Le facteur humain fait 70% de la réussite d'un projet (chiffre moyen donné par les capital-investisseurs)

Pourtant, des expertises d'évaluation et de précaution sont utilisées pour les aspects juridiques, comptables et technologiques… mais très peu pour qualifier - et accompagner - le facteur humain.
Or les diplômes et le track record sont impuissants pour évaluer le potentiel et les risques liés aux dirigeants : les performances passées ne préjugent pas des performances futures. L'efficacité d’un leader d'entreprise est très liée au contexte.


Naturellement, les pionniers qui ont tenté des approches structurées du facteur humain surperforment (Source Human Equity)
  • -20% des charges avant investissement (optimisation des diligences)
  • +30% de TRI du fonds (due diligence RH = meilleure sélection des opérations)
  • +15% du taux d'EBITDA du portefeuille (intelligence RH après investissement)

La qualification méthodique du facteur humain doit être réalisée pour partie par l'équipe d'investissement


L’expertise humaine des investisseurs -
connaissance des hommes, expérience cumulée, flair... - doit être explicitée et sollicitée pour qualifier et accompagner le facteur humain. En complément - ou back-up - une approche plus axée sur la personnalité nécessite le recours à des expertises externes spécialisées. Celles-ci procurent plus de visibilité sur les facteurs clés de succès (in-depth interviews).

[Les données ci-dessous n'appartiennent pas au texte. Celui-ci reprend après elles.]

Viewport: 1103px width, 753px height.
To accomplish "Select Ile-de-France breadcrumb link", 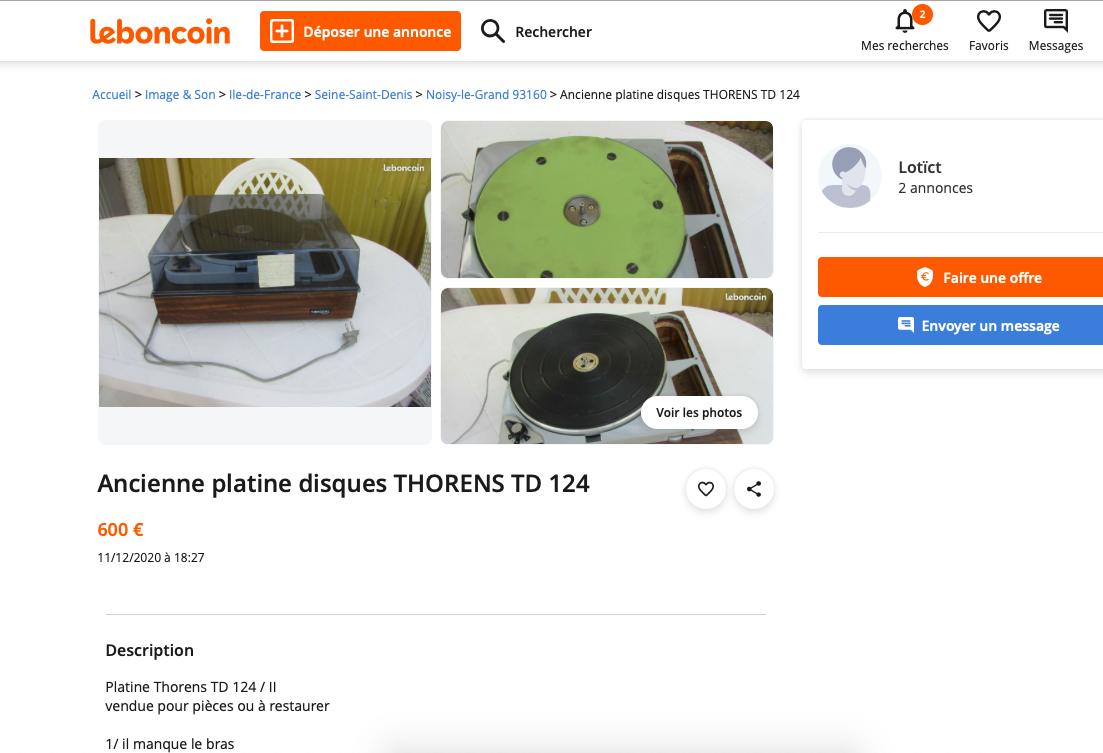I will click(265, 94).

Ces méthodologies ont une obligation de moyens. Elles doivent être :

  • Attractives et différenciantes pour attirer les meilleurs entrepreneurs (pas forcément les plus beaux CV)
  • Construites et transmissibles pour tendre à neutraliser les filtres personnels (objectiver la subjectivité) et favoriser la cohésion du pool d’investisseurs/partenaires autour des dirigeants
  • Respectueuses de la diversité et de la complexité des personnes pour être efficaces (French Theory)

Un nouveau champ d'expertises est à explorer. Ensemble.